* Entries shown

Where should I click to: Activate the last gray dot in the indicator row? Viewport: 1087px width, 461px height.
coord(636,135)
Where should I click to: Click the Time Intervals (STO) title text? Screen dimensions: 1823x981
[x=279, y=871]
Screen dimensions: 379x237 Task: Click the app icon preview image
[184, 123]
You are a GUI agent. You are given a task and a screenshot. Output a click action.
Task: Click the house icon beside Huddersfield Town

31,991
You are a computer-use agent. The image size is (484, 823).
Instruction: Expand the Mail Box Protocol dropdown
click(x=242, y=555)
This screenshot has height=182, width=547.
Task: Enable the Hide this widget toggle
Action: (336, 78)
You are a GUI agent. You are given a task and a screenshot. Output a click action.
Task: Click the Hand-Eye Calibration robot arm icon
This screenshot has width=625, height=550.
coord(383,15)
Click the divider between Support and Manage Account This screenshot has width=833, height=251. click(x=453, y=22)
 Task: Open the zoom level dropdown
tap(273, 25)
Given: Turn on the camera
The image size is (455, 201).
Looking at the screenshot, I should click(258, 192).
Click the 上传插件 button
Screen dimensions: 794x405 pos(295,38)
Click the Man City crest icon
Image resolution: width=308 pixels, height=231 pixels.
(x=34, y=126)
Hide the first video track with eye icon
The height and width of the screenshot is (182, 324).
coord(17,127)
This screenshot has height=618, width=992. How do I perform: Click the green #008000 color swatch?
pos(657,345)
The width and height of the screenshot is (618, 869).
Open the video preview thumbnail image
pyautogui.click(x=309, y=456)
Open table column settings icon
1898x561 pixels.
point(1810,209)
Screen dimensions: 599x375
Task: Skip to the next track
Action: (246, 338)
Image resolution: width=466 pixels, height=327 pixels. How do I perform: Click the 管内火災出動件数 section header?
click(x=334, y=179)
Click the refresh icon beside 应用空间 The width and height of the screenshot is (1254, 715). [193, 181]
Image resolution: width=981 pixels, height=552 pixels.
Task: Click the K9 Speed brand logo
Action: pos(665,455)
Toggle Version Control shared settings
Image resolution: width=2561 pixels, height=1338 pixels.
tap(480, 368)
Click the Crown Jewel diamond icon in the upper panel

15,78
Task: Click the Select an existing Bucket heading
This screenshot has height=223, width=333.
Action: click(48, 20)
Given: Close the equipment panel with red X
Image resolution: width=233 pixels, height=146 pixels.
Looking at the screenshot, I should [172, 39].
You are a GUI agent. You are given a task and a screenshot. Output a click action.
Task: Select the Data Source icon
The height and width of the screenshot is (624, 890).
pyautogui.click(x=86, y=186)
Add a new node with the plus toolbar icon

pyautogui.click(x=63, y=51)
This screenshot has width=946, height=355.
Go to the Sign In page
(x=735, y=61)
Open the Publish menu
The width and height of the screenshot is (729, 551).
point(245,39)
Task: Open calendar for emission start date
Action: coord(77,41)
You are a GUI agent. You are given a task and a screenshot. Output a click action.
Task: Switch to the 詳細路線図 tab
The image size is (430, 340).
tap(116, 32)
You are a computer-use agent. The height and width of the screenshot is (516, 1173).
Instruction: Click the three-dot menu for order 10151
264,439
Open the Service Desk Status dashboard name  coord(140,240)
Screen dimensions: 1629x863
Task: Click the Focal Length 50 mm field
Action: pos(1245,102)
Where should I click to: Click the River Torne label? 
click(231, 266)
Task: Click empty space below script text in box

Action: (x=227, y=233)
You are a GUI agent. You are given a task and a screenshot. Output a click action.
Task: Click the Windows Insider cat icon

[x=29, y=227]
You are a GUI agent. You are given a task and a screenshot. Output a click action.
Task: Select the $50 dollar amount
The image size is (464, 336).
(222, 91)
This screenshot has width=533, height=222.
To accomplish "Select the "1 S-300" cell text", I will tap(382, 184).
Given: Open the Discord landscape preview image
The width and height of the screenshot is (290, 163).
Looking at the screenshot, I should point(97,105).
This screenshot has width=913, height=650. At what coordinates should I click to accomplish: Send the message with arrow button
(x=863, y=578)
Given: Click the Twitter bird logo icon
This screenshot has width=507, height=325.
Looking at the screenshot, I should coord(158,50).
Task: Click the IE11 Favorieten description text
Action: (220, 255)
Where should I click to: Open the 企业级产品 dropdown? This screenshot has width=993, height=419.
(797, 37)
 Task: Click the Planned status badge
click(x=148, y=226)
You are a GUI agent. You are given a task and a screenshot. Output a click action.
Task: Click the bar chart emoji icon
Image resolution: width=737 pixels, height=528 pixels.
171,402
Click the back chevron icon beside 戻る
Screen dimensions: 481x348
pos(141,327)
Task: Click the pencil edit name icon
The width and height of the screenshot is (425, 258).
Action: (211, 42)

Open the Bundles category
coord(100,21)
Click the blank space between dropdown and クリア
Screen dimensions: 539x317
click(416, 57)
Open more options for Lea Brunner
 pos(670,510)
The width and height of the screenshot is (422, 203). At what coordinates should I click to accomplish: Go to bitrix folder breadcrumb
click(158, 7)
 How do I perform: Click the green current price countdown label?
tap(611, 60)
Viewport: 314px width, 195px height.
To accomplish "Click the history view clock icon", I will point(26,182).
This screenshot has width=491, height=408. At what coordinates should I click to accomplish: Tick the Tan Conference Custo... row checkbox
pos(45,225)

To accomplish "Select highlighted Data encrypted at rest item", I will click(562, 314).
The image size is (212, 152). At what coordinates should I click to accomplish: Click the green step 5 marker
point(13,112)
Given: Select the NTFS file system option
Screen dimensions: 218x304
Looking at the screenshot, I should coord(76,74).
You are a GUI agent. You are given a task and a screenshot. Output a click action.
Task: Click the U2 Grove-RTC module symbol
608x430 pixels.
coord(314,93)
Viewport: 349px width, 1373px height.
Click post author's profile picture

* Instructions for the task
Print the data in full. Match it exactly.

* Exercise answer
Where should I click to: Activate the last gray dot in the indicator row? Viewport: 1087px width, 461px height.
coord(636,135)
Where should I click to: Click the Time Intervals (STO) title text? Screen dimensions: 1823x981
[x=279, y=871]
Screen dimensions: 379x237 Task: Click the app icon preview image
[184, 123]
You are a GUI agent. You are given a task and a screenshot. Output a click action.
Task: Click the house icon beside Huddersfield Town

31,991
You are a computer-use agent. The image size is (484, 823).
Instruction: Expand the Mail Box Protocol dropdown
click(x=242, y=555)
This screenshot has height=182, width=547.
Task: Enable the Hide this widget toggle
Action: (336, 78)
You are a GUI agent. You are given a task and a screenshot. Output a click action.
Task: Click the Hand-Eye Calibration robot arm icon
This screenshot has width=625, height=550.
coord(383,15)
Click the divider between Support and Manage Account This screenshot has width=833, height=251. click(x=453, y=22)
 Task: Open the zoom level dropdown
tap(273, 25)
Given: Turn on the camera
The image size is (455, 201).
Looking at the screenshot, I should click(258, 192).
Click the 上传插件 button
Screen dimensions: 794x405 pos(295,38)
Click the Man City crest icon
Image resolution: width=308 pixels, height=231 pixels.
(x=34, y=126)
Hide the first video track with eye icon
The height and width of the screenshot is (182, 324).
coord(17,127)
This screenshot has height=618, width=992. How do I perform: Click the green #008000 color swatch?
pos(657,345)
The width and height of the screenshot is (618, 869).
Open the video preview thumbnail image
pyautogui.click(x=309, y=456)
Open table column settings icon
1898x561 pixels.
point(1810,209)
Screen dimensions: 599x375
Task: Skip to the next track
Action: (246, 338)
Image resolution: width=466 pixels, height=327 pixels. How do I perform: Click the 管内火災出動件数 section header?
click(x=334, y=179)
Click the refresh icon beside 应用空间 The width and height of the screenshot is (1254, 715). [193, 181]
Image resolution: width=981 pixels, height=552 pixels.
Task: Click the K9 Speed brand logo
Action: pos(665,455)
Toggle Version Control shared settings
Image resolution: width=2561 pixels, height=1338 pixels.
tap(480, 368)
Click the Crown Jewel diamond icon in the upper panel

15,78
Task: Click the Select an existing Bucket heading
This screenshot has height=223, width=333.
Action: click(48, 20)
Given: Close the equipment panel with red X
Image resolution: width=233 pixels, height=146 pixels.
Looking at the screenshot, I should [172, 39].
You are a GUI agent. You are given a task and a screenshot. Output a click action.
Task: Select the Data Source icon
The height and width of the screenshot is (624, 890).
pyautogui.click(x=86, y=186)
Add a new node with the plus toolbar icon

pyautogui.click(x=63, y=51)
This screenshot has width=946, height=355.
Go to the Sign In page
(x=735, y=61)
Open the Publish menu
The width and height of the screenshot is (729, 551).
point(245,39)
Task: Open calendar for emission start date
Action: coord(77,41)
You are a GUI agent. You are given a task and a screenshot. Output a click action.
Task: Switch to the 詳細路線図 tab
The image size is (430, 340).
tap(116, 32)
You are a computer-use agent. The height and width of the screenshot is (516, 1173).
Instruction: Click the three-dot menu for order 10151
264,439
Open the Service Desk Status dashboard name  coord(140,240)
Screen dimensions: 1629x863
Task: Click the Focal Length 50 mm field
Action: pos(1245,102)
Where should I click to: Click the River Torne label? 
click(231, 266)
Task: Click empty space below script text in box

Action: (x=227, y=233)
You are a GUI agent. You are given a task and a screenshot. Output a click action.
Task: Click the Windows Insider cat icon

[x=29, y=227]
You are a GUI agent. You are given a task and a screenshot. Output a click action.
Task: Select the $50 dollar amount
The image size is (464, 336).
(222, 91)
This screenshot has width=533, height=222.
To accomplish "Select the "1 S-300" cell text", I will tap(382, 184).
Given: Open the Discord landscape preview image
The width and height of the screenshot is (290, 163).
Looking at the screenshot, I should point(97,105).
This screenshot has width=913, height=650. At what coordinates should I click to accomplish: Send the message with arrow button
(x=863, y=578)
Given: Click the Twitter bird logo icon
This screenshot has width=507, height=325.
Looking at the screenshot, I should coord(158,50).
Task: Click the IE11 Favorieten description text
Action: (220, 255)
Where should I click to: Open the 企业级产品 dropdown? This screenshot has width=993, height=419.
(797, 37)
 Task: Click the Planned status badge
click(x=148, y=226)
You are a GUI agent. You are given a task and a screenshot. Output a click action.
Task: Click the bar chart emoji icon
Image resolution: width=737 pixels, height=528 pixels.
171,402
Click the back chevron icon beside 戻る
Screen dimensions: 481x348
pos(141,327)
Task: Click the pencil edit name icon
The width and height of the screenshot is (425, 258).
Action: (211, 42)

Open the Bundles category
coord(100,21)
Click the blank space between dropdown and クリア
Screen dimensions: 539x317
click(416, 57)
Open more options for Lea Brunner
 pos(670,510)
The width and height of the screenshot is (422, 203). At what coordinates should I click to accomplish: Go to bitrix folder breadcrumb
click(158, 7)
 How do I perform: Click the green current price countdown label?
tap(611, 60)
Viewport: 314px width, 195px height.
To accomplish "Click the history view clock icon", I will point(26,182).
This screenshot has width=491, height=408. At what coordinates should I click to accomplish: Tick the Tan Conference Custo... row checkbox
pos(45,225)

To accomplish "Select highlighted Data encrypted at rest item", I will click(562, 314).
The image size is (212, 152). At what coordinates should I click to accomplish: Click the green step 5 marker
point(13,112)
Given: Select the NTFS file system option
Screen dimensions: 218x304
Looking at the screenshot, I should coord(76,74).
You are a GUI agent. You are given a task and a screenshot. Output a click action.
Task: Click the U2 Grove-RTC module symbol
608x430 pixels.
coord(314,93)
Viewport: 349px width, 1373px height.
Click post author's profile picture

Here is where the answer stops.